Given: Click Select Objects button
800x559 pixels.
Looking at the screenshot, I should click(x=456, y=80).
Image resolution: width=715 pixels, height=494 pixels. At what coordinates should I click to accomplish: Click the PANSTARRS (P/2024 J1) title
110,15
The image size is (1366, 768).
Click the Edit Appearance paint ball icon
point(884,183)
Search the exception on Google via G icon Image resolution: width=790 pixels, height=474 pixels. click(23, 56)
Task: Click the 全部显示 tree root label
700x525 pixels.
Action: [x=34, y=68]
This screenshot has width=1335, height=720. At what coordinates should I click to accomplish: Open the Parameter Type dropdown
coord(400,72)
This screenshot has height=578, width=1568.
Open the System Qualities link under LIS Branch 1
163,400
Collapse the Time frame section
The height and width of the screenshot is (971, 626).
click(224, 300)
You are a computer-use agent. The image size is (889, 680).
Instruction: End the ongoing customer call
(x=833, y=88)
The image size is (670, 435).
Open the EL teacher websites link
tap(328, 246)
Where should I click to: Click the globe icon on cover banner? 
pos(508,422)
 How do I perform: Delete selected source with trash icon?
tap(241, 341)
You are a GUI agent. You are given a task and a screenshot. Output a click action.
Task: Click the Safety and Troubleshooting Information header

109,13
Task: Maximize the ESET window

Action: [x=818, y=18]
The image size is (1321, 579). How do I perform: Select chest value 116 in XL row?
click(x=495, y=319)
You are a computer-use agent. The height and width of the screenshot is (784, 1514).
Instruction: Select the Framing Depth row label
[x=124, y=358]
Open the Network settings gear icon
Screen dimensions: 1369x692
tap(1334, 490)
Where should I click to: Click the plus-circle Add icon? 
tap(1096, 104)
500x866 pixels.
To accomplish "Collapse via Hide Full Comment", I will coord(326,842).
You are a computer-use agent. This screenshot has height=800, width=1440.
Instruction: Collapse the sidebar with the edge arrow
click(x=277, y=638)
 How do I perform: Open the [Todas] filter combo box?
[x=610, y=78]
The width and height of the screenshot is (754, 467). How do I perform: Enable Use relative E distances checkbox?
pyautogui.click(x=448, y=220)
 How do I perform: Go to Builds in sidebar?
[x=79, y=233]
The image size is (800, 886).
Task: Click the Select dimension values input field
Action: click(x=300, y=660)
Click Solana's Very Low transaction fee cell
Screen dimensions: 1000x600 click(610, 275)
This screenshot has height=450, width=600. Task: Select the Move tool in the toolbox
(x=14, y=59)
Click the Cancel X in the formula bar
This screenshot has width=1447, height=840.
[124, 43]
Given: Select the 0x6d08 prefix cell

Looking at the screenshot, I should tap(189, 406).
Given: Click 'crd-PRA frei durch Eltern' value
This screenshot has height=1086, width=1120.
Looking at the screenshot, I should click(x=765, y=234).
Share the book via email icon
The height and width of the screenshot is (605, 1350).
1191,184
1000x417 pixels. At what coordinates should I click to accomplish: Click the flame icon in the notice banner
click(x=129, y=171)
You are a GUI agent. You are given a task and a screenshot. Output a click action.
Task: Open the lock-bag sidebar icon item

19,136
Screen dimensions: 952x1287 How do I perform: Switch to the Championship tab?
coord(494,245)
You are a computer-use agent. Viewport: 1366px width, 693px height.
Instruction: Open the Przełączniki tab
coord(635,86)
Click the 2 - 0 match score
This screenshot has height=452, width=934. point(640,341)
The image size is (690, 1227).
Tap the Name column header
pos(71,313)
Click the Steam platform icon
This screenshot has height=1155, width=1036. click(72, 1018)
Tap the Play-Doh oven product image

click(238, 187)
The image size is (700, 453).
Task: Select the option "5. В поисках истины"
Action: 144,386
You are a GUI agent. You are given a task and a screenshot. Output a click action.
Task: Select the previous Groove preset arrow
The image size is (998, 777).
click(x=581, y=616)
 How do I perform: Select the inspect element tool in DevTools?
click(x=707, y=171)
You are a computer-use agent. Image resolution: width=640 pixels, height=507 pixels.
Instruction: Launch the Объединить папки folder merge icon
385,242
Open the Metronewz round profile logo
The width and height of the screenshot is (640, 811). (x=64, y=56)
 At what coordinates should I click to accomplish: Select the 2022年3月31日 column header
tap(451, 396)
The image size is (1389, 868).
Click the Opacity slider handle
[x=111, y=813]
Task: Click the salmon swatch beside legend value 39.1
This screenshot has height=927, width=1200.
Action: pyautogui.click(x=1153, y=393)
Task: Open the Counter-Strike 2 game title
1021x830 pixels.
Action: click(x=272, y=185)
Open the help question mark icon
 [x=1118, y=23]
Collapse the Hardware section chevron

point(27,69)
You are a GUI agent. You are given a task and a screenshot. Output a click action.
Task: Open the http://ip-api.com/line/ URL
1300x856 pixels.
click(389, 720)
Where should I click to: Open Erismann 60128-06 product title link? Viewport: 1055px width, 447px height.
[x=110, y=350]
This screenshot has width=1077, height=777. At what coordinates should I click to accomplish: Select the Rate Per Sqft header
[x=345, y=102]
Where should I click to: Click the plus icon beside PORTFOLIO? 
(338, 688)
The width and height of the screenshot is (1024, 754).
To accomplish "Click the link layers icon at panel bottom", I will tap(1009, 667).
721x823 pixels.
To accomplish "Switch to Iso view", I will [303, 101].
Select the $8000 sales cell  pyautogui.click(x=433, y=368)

_ _ _ _ _ _ _

## Work required
Take the entries above and transcribe them exactly.

## Answer for the task
Given: Click Select Objects button
800x559 pixels.
Looking at the screenshot, I should click(x=456, y=80).
Image resolution: width=715 pixels, height=494 pixels. At what coordinates should I click to accomplish: Click the PANSTARRS (P/2024 J1) title
110,15
The image size is (1366, 768).
Click the Edit Appearance paint ball icon
point(884,183)
Search the exception on Google via G icon Image resolution: width=790 pixels, height=474 pixels. click(23, 56)
Task: Click the 全部显示 tree root label
700x525 pixels.
Action: [x=34, y=68]
This screenshot has width=1335, height=720. At what coordinates should I click to accomplish: Open the Parameter Type dropdown
coord(400,72)
This screenshot has height=578, width=1568.
Open the System Qualities link under LIS Branch 1
163,400
Collapse the Time frame section
The height and width of the screenshot is (971, 626).
click(224, 300)
You are a computer-use agent. The image size is (889, 680).
Instruction: End the ongoing customer call
(x=833, y=88)
The image size is (670, 435).
Open the EL teacher websites link
tap(328, 246)
Where should I click to: Click the globe icon on cover banner? 
pos(508,422)
 How do I perform: Delete selected source with trash icon?
tap(241, 341)
You are a GUI agent. You are given a task and a screenshot. Output a click action.
Task: Click the Safety and Troubleshooting Information header

109,13
Task: Maximize the ESET window

Action: [x=818, y=18]
The image size is (1321, 579). How do I perform: Select chest value 116 in XL row?
click(x=495, y=319)
You are a computer-use agent. The height and width of the screenshot is (784, 1514).
Instruction: Select the Framing Depth row label
[x=124, y=358]
Open the Network settings gear icon
Screen dimensions: 1369x692
tap(1334, 490)
Where should I click to: Click the plus-circle Add icon? 
tap(1096, 104)
500x866 pixels.
To accomplish "Collapse via Hide Full Comment", I will coord(326,842).
You are a computer-use agent. This screenshot has height=800, width=1440.
Instruction: Collapse the sidebar with the edge arrow
click(x=277, y=638)
 How do I perform: Open the [Todas] filter combo box?
[x=610, y=78]
The width and height of the screenshot is (754, 467). How do I perform: Enable Use relative E distances checkbox?
pyautogui.click(x=448, y=220)
 How do I perform: Go to Builds in sidebar?
[x=79, y=233]
The image size is (800, 886).
Task: Click the Select dimension values input field
Action: click(x=300, y=660)
Click Solana's Very Low transaction fee cell
Screen dimensions: 1000x600 click(610, 275)
This screenshot has height=450, width=600. Task: Select the Move tool in the toolbox
(x=14, y=59)
Click the Cancel X in the formula bar
This screenshot has width=1447, height=840.
[124, 43]
Given: Select the 0x6d08 prefix cell

Looking at the screenshot, I should tap(189, 406).
Given: Click 'crd-PRA frei durch Eltern' value
This screenshot has height=1086, width=1120.
Looking at the screenshot, I should click(x=765, y=234).
Share the book via email icon
The height and width of the screenshot is (605, 1350).
1191,184
1000x417 pixels. At what coordinates should I click to accomplish: Click the flame icon in the notice banner
click(x=129, y=171)
You are a GUI agent. You are given a task and a screenshot. Output a click action.
Task: Open the lock-bag sidebar icon item

19,136
Screen dimensions: 952x1287 How do I perform: Switch to the Championship tab?
coord(494,245)
You are a computer-use agent. Viewport: 1366px width, 693px height.
Instruction: Open the Przełączniki tab
coord(635,86)
Click the 2 - 0 match score
This screenshot has height=452, width=934. point(640,341)
The image size is (690, 1227).
Tap the Name column header
pos(71,313)
Click the Steam platform icon
This screenshot has height=1155, width=1036. click(72, 1018)
Tap the Play-Doh oven product image

click(238, 187)
The image size is (700, 453).
Task: Select the option "5. В поисках истины"
Action: 144,386
You are a GUI agent. You are given a task and a screenshot. Output a click action.
Task: Select the previous Groove preset arrow
The image size is (998, 777).
click(x=581, y=616)
 How do I perform: Select the inspect element tool in DevTools?
click(x=707, y=171)
You are a computer-use agent. Image resolution: width=640 pixels, height=507 pixels.
Instruction: Launch the Объединить папки folder merge icon
385,242
Open the Metronewz round profile logo
The width and height of the screenshot is (640, 811). (x=64, y=56)
 At what coordinates should I click to accomplish: Select the 2022年3月31日 column header
tap(451, 396)
The image size is (1389, 868).
Click the Opacity slider handle
[x=111, y=813]
Task: Click the salmon swatch beside legend value 39.1
This screenshot has height=927, width=1200.
Action: pyautogui.click(x=1153, y=393)
Task: Open the Counter-Strike 2 game title
1021x830 pixels.
Action: click(x=272, y=185)
Open the help question mark icon
 [x=1118, y=23]
Collapse the Hardware section chevron

point(27,69)
You are a GUI agent. You are given a task and a screenshot. Output a click action.
Task: Open the http://ip-api.com/line/ URL
1300x856 pixels.
click(389, 720)
Where should I click to: Open Erismann 60128-06 product title link? Viewport: 1055px width, 447px height.
[x=110, y=350]
This screenshot has width=1077, height=777. At what coordinates should I click to accomplish: Select the Rate Per Sqft header
[x=345, y=102]
Where should I click to: Click the plus icon beside PORTFOLIO? 
(338, 688)
The width and height of the screenshot is (1024, 754).
To accomplish "Click the link layers icon at panel bottom", I will tap(1009, 667).
721x823 pixels.
To accomplish "Switch to Iso view", I will [303, 101].
Select the $8000 sales cell  pyautogui.click(x=433, y=368)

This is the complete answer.